Полковник явно его подначивал. Они одолели две трети пути, и Валентин вконец изнемог. Кровь пульсировала в висках, колени мелко подрагивали. Такая вещь, как усталость, была ему в общем знакома, но тут он столкнулся с чем-то абсолютно новым. Впрочем, хорошо известно, что не умеющие плавать выдыхаются, едва проплыв пять-десять метров, а впервые вставшие на лыжи падают в снег уже после первого километра. Нечто подобное случилось и с ним. Полковник-хитрюга не спешил с советами, а сам Валентин только сейчас стал понимать, что бороться со стихиями — занятие совершенно бессмысленное. Их следует обманывать, им следует потакать, к ним следует приноравливаться. В противном случае поражение неминуемо. Короче говоря, он устал — и устал крепко. Тем не менее на предложение полковника упрямо мотнул головой.

— Это хорошо! Гонор штука глупая, но тоже кое-чего стоит, — полковник пристроился рядом, рукой вновь подцепил трос, манипулируя им ровно настолько, чтобы удерживать гигантский парус в строгой горизонтали. Они прошли совсем немного, но Валентин изумленно сообразил, что малой этой поддержки ему более чем достаточно. Сам по себе аппарат нести было несложно, главной бедой оставались порывы ветра, и, стараясь не сбиваться с дыхания, он зашагал бодрее.

— Есть, Валентин, такая фраза: «Человек жив памятью.» Красиво, но, как все красивое, нуждается в оговорке. Если чем-то человек и жив, то только грядущим! Память — это боль! Привязчивая, сладкая, но совершенно не плодовитая. Настоящая личность не должна оглядываться. Нельзя ехать на велосипеде и смотреть назад. Обязательно навернешься. Тем, у кого все только в прошлом, можно лишь посочувствовать.

— По-моему, вы просто пытаетесь противопоставить молодость и старость, — тяжело дыша, проговорил Валентин.

— Ничуть! Иной умирающий даст сто очков любому новорожденному. Разумеется, если в качестве младенца мы не имеем очередного Кортасара или Пушкина. Но вспомни, как славно — именно славно умирал Достоевский! А Горький? А Булгаков? А Моцарт? Предсмертие обращалось в бессмертие. Все лучшее эти гиганты создали именно в последние годы, в последние месяцы.
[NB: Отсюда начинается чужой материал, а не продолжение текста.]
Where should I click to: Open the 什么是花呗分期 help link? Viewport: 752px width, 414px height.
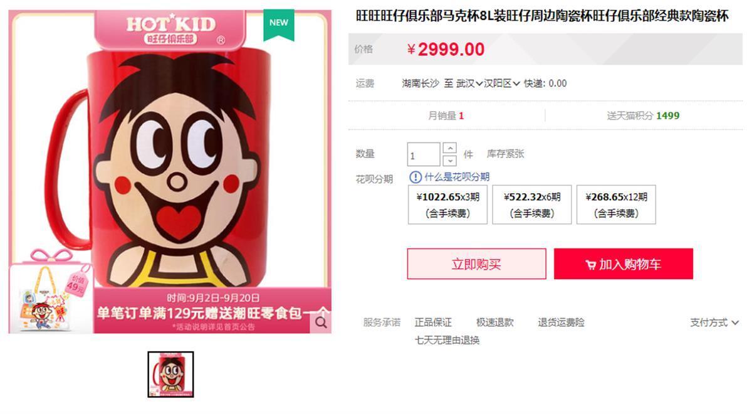pyautogui.click(x=457, y=178)
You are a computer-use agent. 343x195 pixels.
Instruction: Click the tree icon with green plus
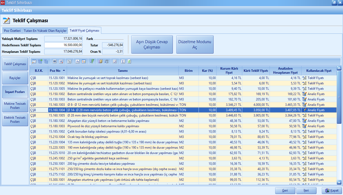click(x=40, y=61)
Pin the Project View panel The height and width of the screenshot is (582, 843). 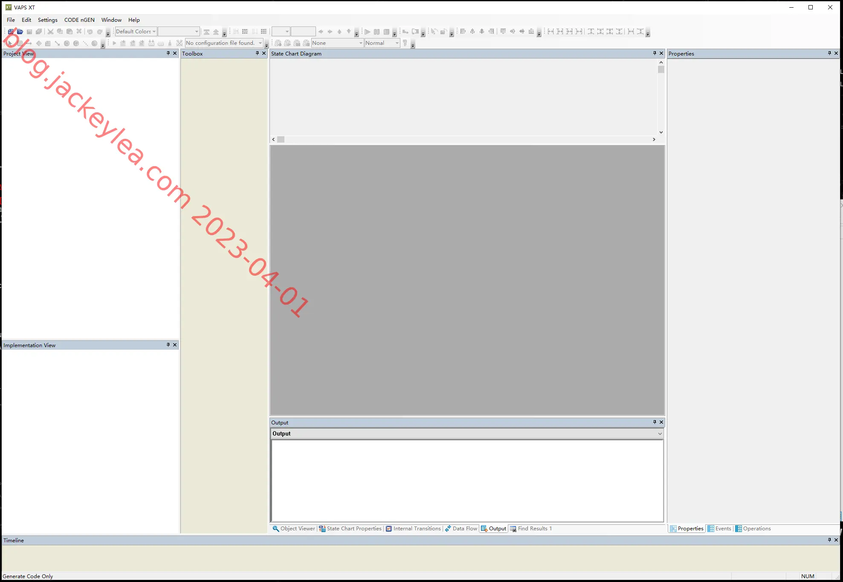point(168,53)
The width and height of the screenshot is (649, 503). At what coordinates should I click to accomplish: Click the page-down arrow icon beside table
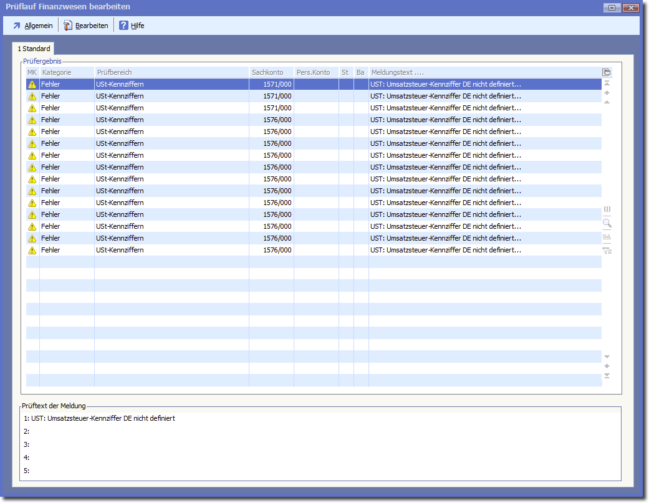tap(607, 366)
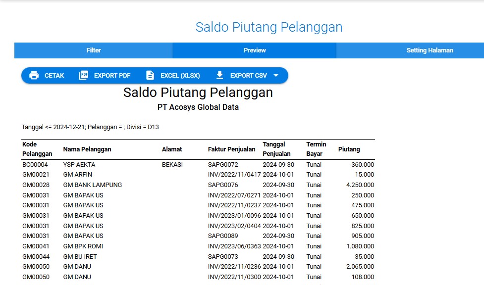Download report as EXCEL (XLSX)
Screen dimensions: 484x285
pyautogui.click(x=180, y=76)
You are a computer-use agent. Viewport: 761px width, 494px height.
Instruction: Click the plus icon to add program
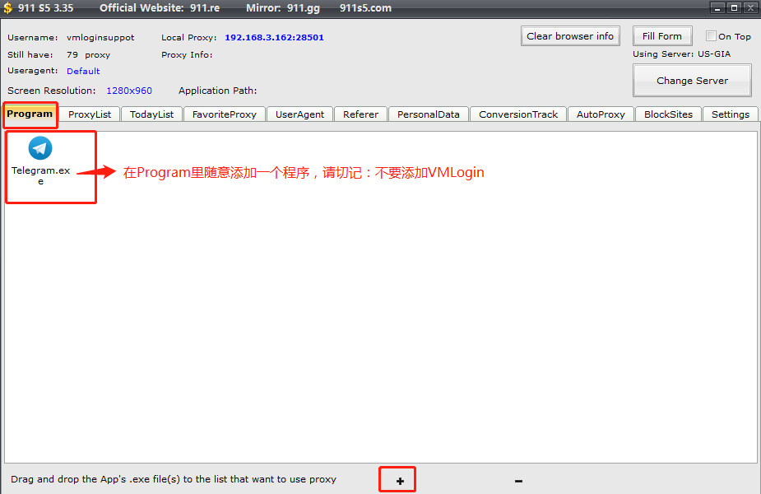click(400, 481)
— Что-то не очень понимаю.

— А я, представь себе, понимаю! Возможно, потому что сам стою уже одной ногой ТАМ. Видишь ли, Валентин… Я хотел сказать, что память — это всего-навсего наше прошлое, и в этом прошлом не всегда присутствуем мы сами. Некие обстоятельства, некая рамочка, к которой мы, может быть, даже привыкли, но что сделаешь, если главный элемент картины пронесся через годы! Нет нас там! Увы, нет. Чего ж грустить о ветхоньком багете?

— А люди? Близкие, родные?

— С ними — то же самое! Разве можно толковать о Бальзаке, о Мопассане в прошедшем времени? Разумеется, нет! Они есть — и они будут. И память тут абсолютно ни при чем. Вся история человечества в сущности очевидное свидетельство нашей беспамятности. Ужасы и злодейства ничему нас не учат. О них преспокойно забывают, и за палачом Сигизмундом Малатестой следует Цезарь Борджиа, а за кондотьерами тринадцатого века приходит прямолинейный рэкет двадцатого. И не надо обелять прошлое, оно во многом напоминает нынешний век. Восхваляя эпоху Возрождения, не следует забывать ее кровавых современников. Джованни Мариа, Бернардо Висконти, Джона Гауквуда… А тот же Бенвенуто Челлини, вор и убийца? А страстный циник Макиавелли? Вот уж действительно черная галерея! Но забыто! Все забыто… Войны по прошествии лет мифологизируются, обрастая лавровым венком, превращаясь в героический эпос, вместо отвращения внушая подрастающему поколению манящую тягу к мечу и арбалету. Ужасы отталкивающи, но от них с легкостью отмахиваются, создавая предпосылки для новых еще более масштабных кошмаров. Век техники сие, увы, позволяет… — Полковник, оглядевшись, остановился. — Так! Кажется, пришли.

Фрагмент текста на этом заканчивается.